Diyarbakır, ville du sud-est de la Turquie, épicentre de la répression des forces de sécurité gouvernementales après les affrontements qui ont opposé de jeunes kurdes du mouvement marxiste révolutionnaire aux unités de protection civile. La partie la plus ancienne de la ville, Sur, située à l'intérieur des remparts, a été le théâtre de violents affrontements qui ont fait de nombreuses victimes dans la population. Là, au pied des remparts, deux femmes engagent un dialogue, l'une kurde et l'autre turque, venue de l'ouest pour manifester pacifiquement son opposition à la répression. La discussion est âpre, difficile.
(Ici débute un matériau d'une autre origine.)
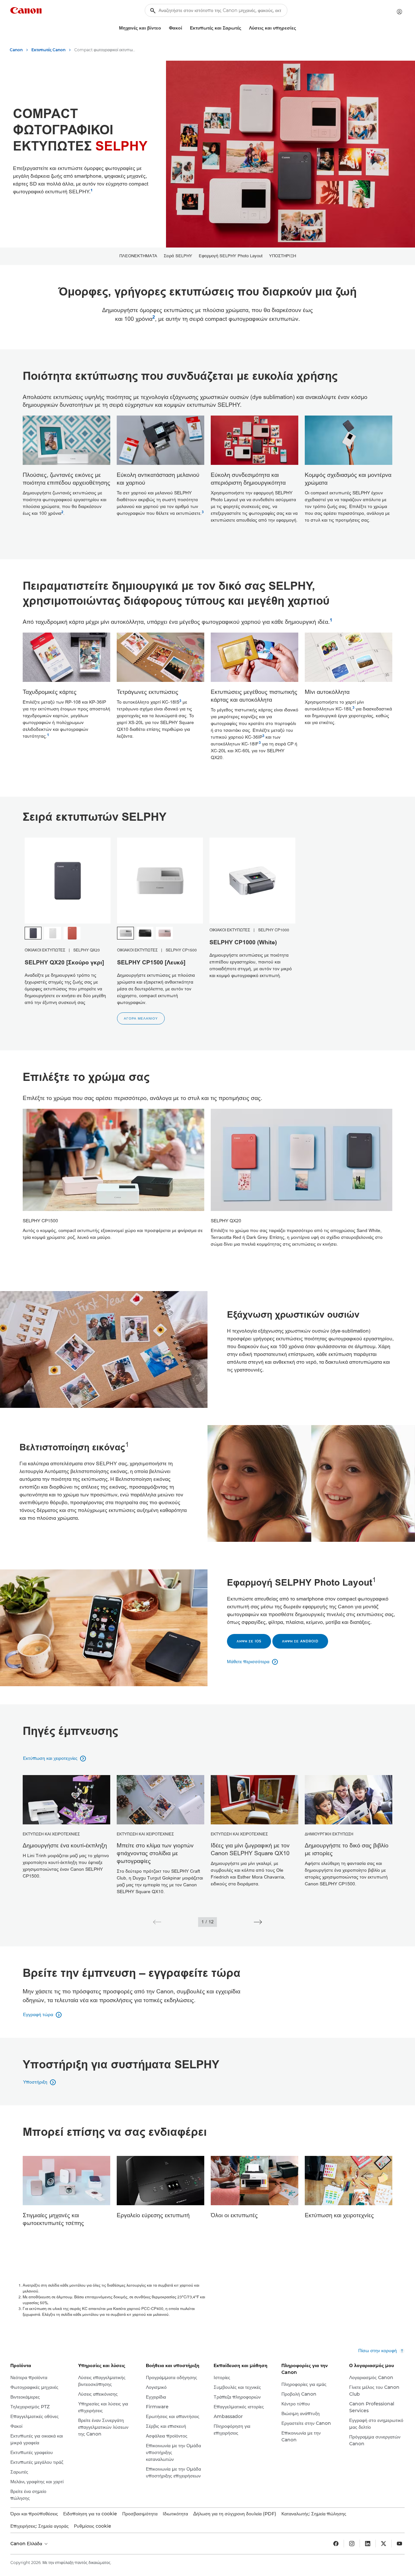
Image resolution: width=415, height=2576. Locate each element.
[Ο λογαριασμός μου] (399, 11)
L'une reproche à l'autre ses atermoiements, ses postures de pacifiste, sa bonne volonté compassionnelle. Que fait-elle devant la vieille ville dévastée si ce n'est essayer encore et encore de départager les responsabilités entre combattants d'une juste cause et militaires à la solde de l'oppresseur ? Que peut-elle comprendre des aspirations à la liberté d'une population abandonnée à la violence ? Malmenée dans sa tentative d'honnêteté intellectuelle, l'autre est contrainte peu à peu d'abandonner sa posture de militante de gauche, pacifiste. Elle en vient à s'interroger sur sa vision du conflit qui est forcément construite – au sens sociologique du terme – par le discours nationaliste de l'État républicain depuis sa fondation kémaliste. Mais elle en vient aussi à s'interroger sur son militantisme dans une Turquie qui a fait disparaître bon nombre de ses opposants sous la torture et en prison. le « virus de la bonne conscience » que produit-il sinon de la culpabilité, de la douleur et de l'impuissance ?

Formidable dialogue où nous entraîne Oya Baydar dont la force repose sur la sincérité du ton et l'humanité du propos. Deux voix qui essaient d'échanger malgré le rempart de la guerre qui se dresse entre elles et les espoirs déçus de part et d'autre. Il n'y a pas de réconciliation parce qu'il n'y a pas de fraternité dans le creuset d'un combat qui les sépare irrémédiablement. Et pourtant, chacune y a gagné quelque chose, de rêver un monde qui ne sera plus gouverné par la haine et la colère. le livre se referme sur une magnifique et poignante ode à l'amitié dans ce qu'elle a de plus difficile : accepter de se perdre pour se trouver dans l'autre.